ヴァイオリンと四股(しこ)

ヴァイオリンと四股(しこ)Futabayama dohyo-iri 002

相撲の基本動作に四股(しこ)というものがあります。ヴァイオリンで太くて美しい音を出すための姿勢として基本になるのが、相撲にも通じる腰の構えにあることがわかってきました。

ただ四股を踏むといっても、日本人の誰もが知っていながら、ほとんどの人が姿勢すらとれないのが、四股です。なかなか奥深いものがあるなと思っています。
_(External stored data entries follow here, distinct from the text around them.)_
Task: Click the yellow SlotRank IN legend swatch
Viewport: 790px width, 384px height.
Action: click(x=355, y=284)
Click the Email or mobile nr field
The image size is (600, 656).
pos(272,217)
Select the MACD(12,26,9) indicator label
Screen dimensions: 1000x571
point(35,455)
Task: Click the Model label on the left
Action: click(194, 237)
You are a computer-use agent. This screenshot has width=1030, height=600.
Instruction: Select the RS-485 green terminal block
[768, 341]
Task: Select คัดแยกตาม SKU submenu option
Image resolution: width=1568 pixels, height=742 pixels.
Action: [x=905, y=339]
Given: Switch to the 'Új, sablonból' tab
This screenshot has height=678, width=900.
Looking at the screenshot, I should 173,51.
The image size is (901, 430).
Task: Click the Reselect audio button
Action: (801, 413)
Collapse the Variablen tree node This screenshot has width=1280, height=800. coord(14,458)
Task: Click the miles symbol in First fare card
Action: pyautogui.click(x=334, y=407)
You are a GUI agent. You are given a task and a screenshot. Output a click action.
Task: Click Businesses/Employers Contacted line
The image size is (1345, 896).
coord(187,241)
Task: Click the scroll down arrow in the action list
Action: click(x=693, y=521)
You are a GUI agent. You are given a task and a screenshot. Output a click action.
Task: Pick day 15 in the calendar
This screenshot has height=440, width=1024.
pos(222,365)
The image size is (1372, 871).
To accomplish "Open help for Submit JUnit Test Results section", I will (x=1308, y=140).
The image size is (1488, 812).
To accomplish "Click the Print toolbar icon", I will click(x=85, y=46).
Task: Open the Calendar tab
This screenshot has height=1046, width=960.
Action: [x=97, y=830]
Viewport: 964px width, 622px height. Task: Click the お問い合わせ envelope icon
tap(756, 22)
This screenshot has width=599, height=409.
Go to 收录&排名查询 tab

元相撲力士の一の矢さんや、元横綱の貴乃花も本やDVDを出して、四股の重要性を説かれています。ダイエットにも効果的ということで、これからさらに注目されるのではないでしょうか?

この四股ですが、なんといっても美しいのは昭和の大横綱・双葉山(上写真)です。双葉山は、少年の頃からの船乗りで鍛えた柔らかくて強靭な足腰で「二枚腰」ともいわれたのですが、土俵入りの姿勢、ラクラク腰を落とした蹲踞(そんきょ)の姿勢などもほれぼれします。

じつはヴァイオリンにも四股を取り入れて、レッスンでも取り入れています。お腹に力を入れて、四股で少し腰を落としながらヴァイオリンを鳴らすと、響きが変わるので。それは歴然とした違いがでます。下腹部へ力が入ることで状態の力が抜けるからでしょうか。

ヴァイオリンと相撲、何の共通項もないようですが、私は大いに参考にしたいと思っています。